Check Your Knowledge

• To determine Reynolds number you need: pipe inside diameter, fluid viscosity, fluid density, and fluid velocity.
• Increase in absolute viscosity makes Reynolds number smaller.
• Differential flow rates require consideration of flowing fluid temperature.
• Segmental orifice plates are half-moon shaped.
• A rotameter uses a free-floating indicator plummet.
• A Pitot tube measures flow using an L-shaped tube with a static pressure tube.
• An orifice plate measures flow using a metal disc with a drilled hole.
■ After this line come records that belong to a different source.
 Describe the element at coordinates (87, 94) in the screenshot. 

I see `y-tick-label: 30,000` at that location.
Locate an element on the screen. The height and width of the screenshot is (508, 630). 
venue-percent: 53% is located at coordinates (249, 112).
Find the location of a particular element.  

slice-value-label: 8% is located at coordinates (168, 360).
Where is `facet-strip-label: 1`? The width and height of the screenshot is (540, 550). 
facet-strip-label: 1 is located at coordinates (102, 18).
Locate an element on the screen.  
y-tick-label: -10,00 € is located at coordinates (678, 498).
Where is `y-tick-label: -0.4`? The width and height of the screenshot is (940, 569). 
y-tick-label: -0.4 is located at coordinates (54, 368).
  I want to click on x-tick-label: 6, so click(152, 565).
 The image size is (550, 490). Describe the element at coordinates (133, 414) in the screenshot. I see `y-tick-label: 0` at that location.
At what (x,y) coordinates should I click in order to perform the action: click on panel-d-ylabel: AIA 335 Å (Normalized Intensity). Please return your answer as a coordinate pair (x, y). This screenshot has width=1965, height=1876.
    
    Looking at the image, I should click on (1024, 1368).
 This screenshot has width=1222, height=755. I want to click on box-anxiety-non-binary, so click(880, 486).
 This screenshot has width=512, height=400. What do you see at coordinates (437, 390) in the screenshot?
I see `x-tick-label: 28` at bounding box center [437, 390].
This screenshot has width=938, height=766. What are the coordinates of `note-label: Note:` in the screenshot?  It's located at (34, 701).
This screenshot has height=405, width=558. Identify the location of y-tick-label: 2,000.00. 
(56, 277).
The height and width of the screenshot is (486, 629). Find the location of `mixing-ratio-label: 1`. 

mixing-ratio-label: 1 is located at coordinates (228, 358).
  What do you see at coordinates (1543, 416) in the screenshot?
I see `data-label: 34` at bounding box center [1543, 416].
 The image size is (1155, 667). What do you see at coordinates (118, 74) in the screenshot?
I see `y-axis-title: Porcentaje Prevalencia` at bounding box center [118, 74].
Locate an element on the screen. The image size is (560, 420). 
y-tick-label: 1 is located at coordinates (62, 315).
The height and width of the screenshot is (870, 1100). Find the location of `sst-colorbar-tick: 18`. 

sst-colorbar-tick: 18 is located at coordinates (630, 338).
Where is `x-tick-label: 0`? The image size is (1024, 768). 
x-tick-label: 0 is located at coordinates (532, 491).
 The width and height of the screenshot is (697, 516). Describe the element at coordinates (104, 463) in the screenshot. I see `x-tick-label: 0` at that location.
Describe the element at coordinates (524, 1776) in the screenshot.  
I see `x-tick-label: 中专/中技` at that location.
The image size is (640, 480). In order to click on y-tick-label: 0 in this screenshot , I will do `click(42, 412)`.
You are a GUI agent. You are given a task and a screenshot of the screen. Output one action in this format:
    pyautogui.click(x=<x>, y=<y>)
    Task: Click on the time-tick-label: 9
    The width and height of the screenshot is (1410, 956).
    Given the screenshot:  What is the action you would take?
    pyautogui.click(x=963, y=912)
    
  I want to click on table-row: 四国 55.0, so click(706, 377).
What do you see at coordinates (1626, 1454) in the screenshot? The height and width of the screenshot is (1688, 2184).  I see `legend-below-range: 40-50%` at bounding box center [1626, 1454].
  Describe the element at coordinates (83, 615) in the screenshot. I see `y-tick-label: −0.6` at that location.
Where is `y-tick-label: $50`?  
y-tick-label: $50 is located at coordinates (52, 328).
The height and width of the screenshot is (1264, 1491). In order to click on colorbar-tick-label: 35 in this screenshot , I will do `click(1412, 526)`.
• A flow nozzle measures flow with a tapered inlet device inserted into a flange connection.
• A venturi tube measures flow using a cone-shaped device.
• The % flow rate for a D/P of 28% is 52.9%.
• A turbine meter measures flow using a spinning fan.
• A magmeter measures flow by sensing electric potential.
• A mass flow meter uses a U-tube vibration frequency for flow measurement.
• A D/P transmitter responds to signals from primary devices.
• If flow through an orifice doubles, the differential pressure quadruples.
• Special flanges for mounting orifice plates are called orifice flanges.
• Units associated with mass flow are lbs/min.
• Image Matching
  • Venturi: Cone shaped tube with inlet and outlet.
  • Flow Nozzle: Tapered inlet device inserted into a flange.
  • Multiport Pitot Tube: Tube with multiple sensors measuring velocity.
  • Orifice Plate: Thin plate with a hole.
  • Pitot Tube: L-shaped tube measuring velocity at one point.
  • Mass flow meter: Uses vibration for flow measurement.
  • Rotameter: Variable area flow tube with a floating plummet.
  • Electromagnetic flow meter (magmeter): Uses magnetic field and electrodes to measure flow.
  • Turbine meter: Contains a turbine wheel.
  • D/P transmitter: Transmits signals based on pressure measurements.